Casting a shadow over biomonitoring efforts is the failure of a costly study of Long Island women to find any significant link between breast cancer and exposure to agricultural pesticides and other toxins. The $8 million study analyzed blood and urine samples, and was limited to a short list of known carcinogens.

The program was pushed by lawmakers and activists inspired by reports that women in Long Island had a breast cancer rate that was 30 percent higher than average. Yet it turned out those estimates were simply wrong: The disease incidence was only 1 percent higher than the national norm.

"They studied the wrong thing," said Brenner, who believes science still lacks the tools to look back, over time, at the multiple factors that might lead to cancer.

Nevertheless, testimony scheduled for the hearing will present evidence on the link between rising breast cancer rates and the accumulation of toxic chemicals in the environment. It will include a report from a Centers for Disease Control-funded summit on breast cancer and the environment, convened in May in Santa Cruz. The summit recommended a nationwide "biomonitoring" program.

'HITTING THE LIMITS'

Dr. Gina Solomon, of the Natural Resources Defense Council, agreed that science has difficulty getting to the root of diseases like cancer that are caused by multiple factors, but still supports milk monitoring. "We're hitting the limits of what science can tell us. We need new tools," she said. "One of the hottest new tools is human exposure monitoring."

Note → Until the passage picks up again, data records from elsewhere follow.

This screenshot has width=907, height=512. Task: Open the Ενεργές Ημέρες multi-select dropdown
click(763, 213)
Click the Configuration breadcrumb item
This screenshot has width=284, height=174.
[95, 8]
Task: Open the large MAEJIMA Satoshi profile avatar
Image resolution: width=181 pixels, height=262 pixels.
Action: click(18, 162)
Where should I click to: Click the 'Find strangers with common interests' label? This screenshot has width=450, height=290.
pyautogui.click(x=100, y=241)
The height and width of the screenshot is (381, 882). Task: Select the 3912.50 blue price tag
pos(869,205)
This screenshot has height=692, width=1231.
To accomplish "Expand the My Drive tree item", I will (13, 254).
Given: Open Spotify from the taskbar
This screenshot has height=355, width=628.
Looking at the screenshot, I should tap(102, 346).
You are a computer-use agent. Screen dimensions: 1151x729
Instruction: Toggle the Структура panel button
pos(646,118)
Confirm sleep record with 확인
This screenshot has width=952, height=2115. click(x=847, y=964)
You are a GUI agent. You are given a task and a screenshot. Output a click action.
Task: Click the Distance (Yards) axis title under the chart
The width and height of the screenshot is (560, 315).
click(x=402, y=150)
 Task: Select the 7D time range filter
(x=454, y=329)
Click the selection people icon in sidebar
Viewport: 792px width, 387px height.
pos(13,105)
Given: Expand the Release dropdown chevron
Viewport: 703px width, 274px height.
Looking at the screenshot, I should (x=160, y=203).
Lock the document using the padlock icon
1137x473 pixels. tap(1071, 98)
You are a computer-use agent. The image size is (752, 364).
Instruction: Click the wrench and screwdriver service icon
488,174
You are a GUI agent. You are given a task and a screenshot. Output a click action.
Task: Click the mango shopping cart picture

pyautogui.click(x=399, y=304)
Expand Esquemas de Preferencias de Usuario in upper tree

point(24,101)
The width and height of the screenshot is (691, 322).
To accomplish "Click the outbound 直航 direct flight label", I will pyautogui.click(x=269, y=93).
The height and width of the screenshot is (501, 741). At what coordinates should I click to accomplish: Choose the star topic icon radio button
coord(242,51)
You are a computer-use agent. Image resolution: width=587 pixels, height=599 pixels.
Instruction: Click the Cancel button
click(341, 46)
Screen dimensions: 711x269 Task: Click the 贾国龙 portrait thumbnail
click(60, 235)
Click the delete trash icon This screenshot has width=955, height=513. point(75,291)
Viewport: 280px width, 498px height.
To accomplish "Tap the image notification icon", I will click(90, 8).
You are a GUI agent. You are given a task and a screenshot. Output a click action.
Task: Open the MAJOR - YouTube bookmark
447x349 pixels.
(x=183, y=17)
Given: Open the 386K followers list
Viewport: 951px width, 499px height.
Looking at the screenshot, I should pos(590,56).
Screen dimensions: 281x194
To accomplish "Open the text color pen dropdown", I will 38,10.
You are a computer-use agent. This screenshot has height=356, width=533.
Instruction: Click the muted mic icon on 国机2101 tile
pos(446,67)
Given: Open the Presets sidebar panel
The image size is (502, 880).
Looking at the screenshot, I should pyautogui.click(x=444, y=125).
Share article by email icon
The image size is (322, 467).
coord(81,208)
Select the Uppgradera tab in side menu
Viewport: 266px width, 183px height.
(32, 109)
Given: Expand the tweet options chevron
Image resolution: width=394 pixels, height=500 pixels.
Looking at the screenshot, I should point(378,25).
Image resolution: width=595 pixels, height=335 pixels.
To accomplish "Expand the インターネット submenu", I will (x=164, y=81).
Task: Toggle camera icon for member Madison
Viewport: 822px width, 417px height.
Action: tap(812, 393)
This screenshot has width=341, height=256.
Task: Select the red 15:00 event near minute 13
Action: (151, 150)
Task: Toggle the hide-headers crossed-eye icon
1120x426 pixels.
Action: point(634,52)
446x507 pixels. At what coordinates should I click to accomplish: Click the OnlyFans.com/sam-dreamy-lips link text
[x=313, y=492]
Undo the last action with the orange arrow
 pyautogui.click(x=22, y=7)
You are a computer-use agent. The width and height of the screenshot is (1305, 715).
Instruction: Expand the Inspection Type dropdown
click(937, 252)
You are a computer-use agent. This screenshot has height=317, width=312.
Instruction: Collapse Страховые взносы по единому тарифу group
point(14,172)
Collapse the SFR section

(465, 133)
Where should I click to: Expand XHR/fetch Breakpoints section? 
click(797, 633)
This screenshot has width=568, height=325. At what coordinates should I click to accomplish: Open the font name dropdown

Sharyle Patton of Commonweal, a Bolinas social research institute, said the recently signed United Nation's Persistent Organic Pollutants Treaty will spur biomonitoring programs to assure compliance.

"Breast milk is easier to monitor than blood," she said.

But Patton stressed that it is essential to combine milk monitoring efforts with programs that promote breast feeding, "so women are not left with the impression that breast milk is contaminated."